A fines de verano, el problema había crecido. El grupo del Caos se había infiltrado en un centenar de ordenadores alrededor del mundo utilizando la red NASA SPAN. ¡Claro, el ordenador Petvax! Aquel incidente del mes de junio, cuando había localizado la conexión en la red de la NASA. Apostaría cualquier cosa a que la línea serpenteaba hasta Alemania. ¡Diablos!

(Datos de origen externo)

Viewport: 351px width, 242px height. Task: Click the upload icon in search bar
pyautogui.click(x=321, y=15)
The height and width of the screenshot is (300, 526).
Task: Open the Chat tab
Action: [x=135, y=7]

Pronto empecé a darme cuenta de lo que ocurría. El CCC se había infiltrado en los ordenadores del laboratorio físico del CERN, en Suiza, causando innumerables quebraderos de cabeza, donde se decía que habían robado contraseñas, destruido programas y estropeado sistemas experimentales.

Sólo para divertirse.

En el laboratorio suizo, miembros del CCC se habían apropiado de contraseñas para introducirse en ordenadores de laboratorios físicos norteamericanos, como Fermilab en Illinois, Caltech y Stanford. De allí sólo tuvieron que dar un pequeño salto a la red de la NASA y a sus propios ordenadores.

Cada vez que se introducían en un ordenador, utilizaban dicho bug para convertirse en administrador del sistema. Entonces modificaban el sistema operativo, para que les permitiera entrar con una contraseña especial, conocida sólo por ellos. A partir de aquel momento, cuando algún miembro del CCC utilizaba la palabra mágica en un Vax contaminado, lograba entrar en el mismo, aunque la brecha original hubiera sido reparada.